Da unbedingt zu gewährleisten sei, daß das Kind nunmehr zur Mutter gelange, sei die Herausgabe anzuordnen, nötigenfalls auch unter Anwendung von Gewalt.
c) Das Oberlandesgericht hat die weitere Beschwerde des Beschwerdeführers zurückgewiesen, weil die angefochtene Entscheidung nicht auf einer Verletzung des Gesetzes beruhe.
d) Das Kind des Beschwerdeführers lebt seit dem 24./25. November 1996 bei seiner Mutter, die es anläßlich eines Besuches bei sich behalten hat. Ein Umgang mit dem Beschwerdeführer findet gegenwärtig nicht statt. Über einen Antrag des Beschwerdeführers auf Einräumung eines Umgangsrechts ist noch nicht entschieden.

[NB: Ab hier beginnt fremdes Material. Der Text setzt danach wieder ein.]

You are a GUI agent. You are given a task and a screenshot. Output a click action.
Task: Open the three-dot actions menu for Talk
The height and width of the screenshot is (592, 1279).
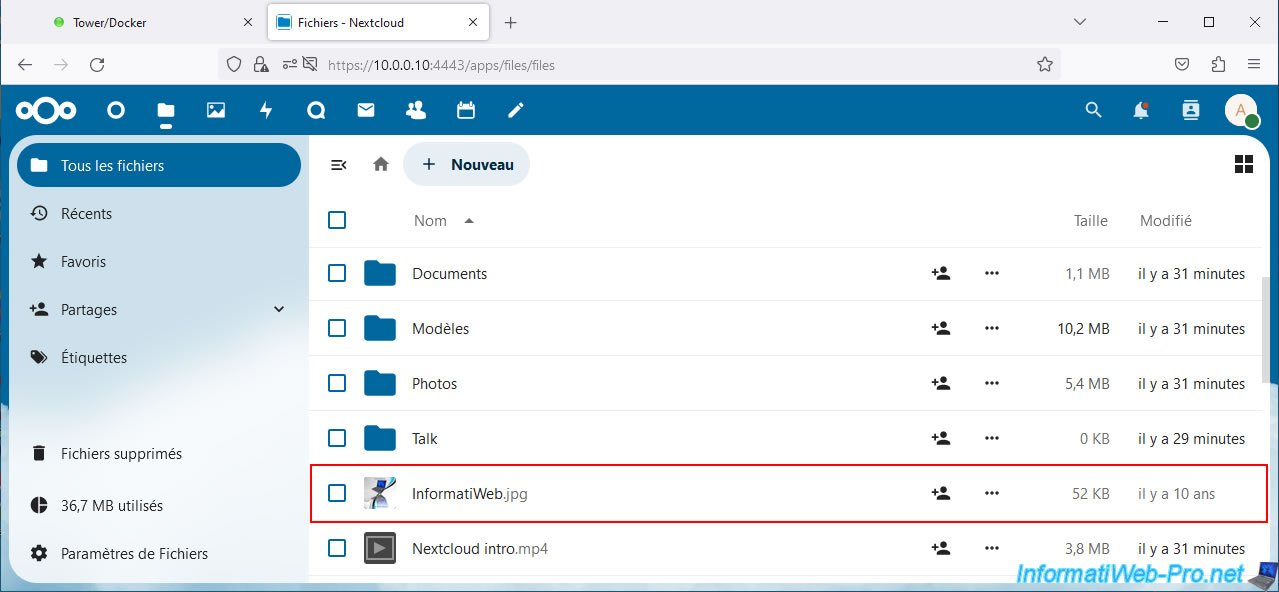pyautogui.click(x=992, y=438)
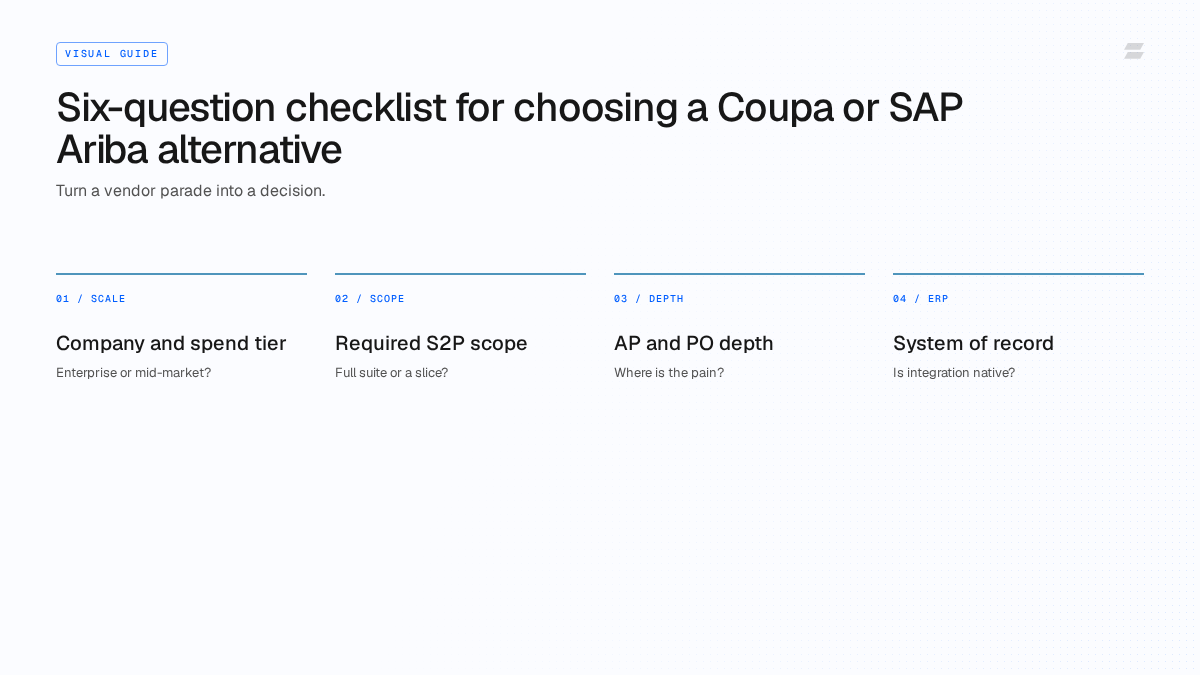Select the 'Required S2P scope' heading
The image size is (1200, 675).
pos(431,343)
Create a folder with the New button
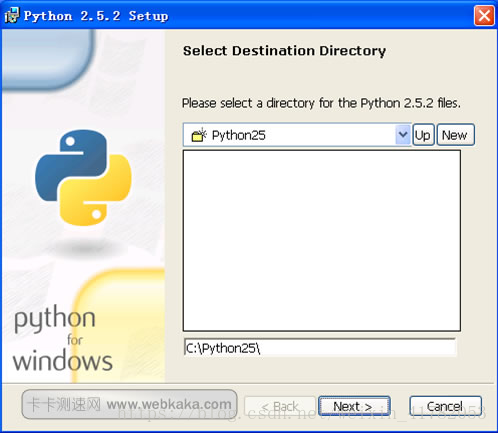Screen dimensions: 498x433 [455, 135]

2. Mit der rechtzeitig eingegangenen Verfassungsbeschwerde rügt der Beschwerdeführer die Verletzung seiner Rechte aus Art. 1, Art. 2 Abs. 1, Art. 3 Abs. 1 und 2, Art. 6 Abs. 1 bis 3, Art. 20 Abs. 3 GG sowie aus Art. 103 Abs. 1 GG in Verbindung mit Art. 6, 8, 14 EMRK. Die Verfassungsbeschwerde erhebt er zugleich im Namen des Kindes und rügt eine Verletzung von dessen Grundrechten aus Art. 1, Art. 2 Abs. 1, Art. 6 Abs. 5 GG.
a) Die Verfassungsbeschwerde sei bereits nach Erschöpfung des Rechtswegs im fachgerichtlichen Eilverfahren zulässig. Gerügt werde gerade die Versagung des vorläufigen Rechtsschutzes, weil in den angegriffenen Entscheidungen trotz Hinweises des Bundesverfassungsgerichtes im Beschluß vom 19. Juli 1996 verkannt werde, daß die Gerichte an der Gewährung vorläufigen Rechtsschutzes für den Beschwerdeführer durch Art. 100 Abs. 1 GG und die Möglichkeit einer Verfassungswidrigkeit von § 1705 BGB nicht gehindert gewesen seien.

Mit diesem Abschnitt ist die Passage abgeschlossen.